Date of Award


Degree Name

Master of Science


Geography and Environmental Resources

First Advisor

Schoof, Justin


The components of the northern hemisphere cryosphere and their relationship to Atlantic tropical cyclone activity are investigated in this study. Multiple ordinary least-squares regression with a stepwise selection procedure is used to develop a new statistical forecasting scheme for 13 seasonal tropical cyclone parameters at four lead times for the period 1980-2010. Sea ice area and sea ice extent in 10 geographic regions, snow cover extent in three geographic regions and five indices reflecting major modes of climate variability were analyzed as possible predictors. Three model groups, based on predictors, were constructed and evaluated: 1) only climate mode predictors, 2) only cryosphere predictors, and 3) both cryosphere and climate mode predictors.
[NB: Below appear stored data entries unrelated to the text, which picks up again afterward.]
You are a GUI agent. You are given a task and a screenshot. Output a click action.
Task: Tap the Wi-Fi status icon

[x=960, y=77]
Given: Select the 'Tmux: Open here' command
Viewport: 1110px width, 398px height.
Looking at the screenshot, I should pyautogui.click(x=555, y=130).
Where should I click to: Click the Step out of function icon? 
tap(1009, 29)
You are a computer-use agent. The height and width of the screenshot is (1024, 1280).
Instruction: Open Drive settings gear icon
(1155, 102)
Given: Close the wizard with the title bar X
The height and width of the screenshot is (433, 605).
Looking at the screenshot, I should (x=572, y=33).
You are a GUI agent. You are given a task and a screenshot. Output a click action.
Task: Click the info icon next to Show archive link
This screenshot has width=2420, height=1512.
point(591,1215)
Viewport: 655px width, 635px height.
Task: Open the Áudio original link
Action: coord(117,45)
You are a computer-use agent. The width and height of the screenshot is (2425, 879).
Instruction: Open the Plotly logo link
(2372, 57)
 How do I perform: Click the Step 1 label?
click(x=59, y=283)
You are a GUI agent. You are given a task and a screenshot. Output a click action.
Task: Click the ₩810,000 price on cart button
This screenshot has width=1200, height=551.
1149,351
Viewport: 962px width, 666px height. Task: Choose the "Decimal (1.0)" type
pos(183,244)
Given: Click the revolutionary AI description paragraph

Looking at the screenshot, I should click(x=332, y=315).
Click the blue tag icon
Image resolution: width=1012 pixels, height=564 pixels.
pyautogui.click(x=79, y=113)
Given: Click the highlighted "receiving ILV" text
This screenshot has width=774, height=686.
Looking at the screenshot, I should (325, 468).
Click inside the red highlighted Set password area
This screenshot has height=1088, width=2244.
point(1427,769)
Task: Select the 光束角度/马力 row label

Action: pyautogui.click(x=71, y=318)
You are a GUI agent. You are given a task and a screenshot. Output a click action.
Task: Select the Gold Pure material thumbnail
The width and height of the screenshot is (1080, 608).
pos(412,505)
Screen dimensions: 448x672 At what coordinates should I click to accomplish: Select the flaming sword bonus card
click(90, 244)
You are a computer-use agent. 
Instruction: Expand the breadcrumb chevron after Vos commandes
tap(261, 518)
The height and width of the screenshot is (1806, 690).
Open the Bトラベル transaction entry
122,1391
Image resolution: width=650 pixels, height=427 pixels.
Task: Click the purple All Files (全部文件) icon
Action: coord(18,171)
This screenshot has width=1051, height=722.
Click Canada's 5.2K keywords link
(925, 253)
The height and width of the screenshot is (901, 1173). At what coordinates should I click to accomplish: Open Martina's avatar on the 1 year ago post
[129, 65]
Models using only climate mode predictors showed poor predictability of the tropical cyclone parameters across all four lead times while the models using only cryosphere predictors and those using both sets of predictors showed improved predictability. Baffin Bay and Hudson Bay sea ice area were found to be the most significant predictors, exhibiting an inverse relationship with overall tropical cyclone activity. The developed models were also compared to current operational statistical models of tropical cyclone activity. While the operational models were generally more skillful, June hindcasts of major hurricanes outperformed the operational models by as much as 20%.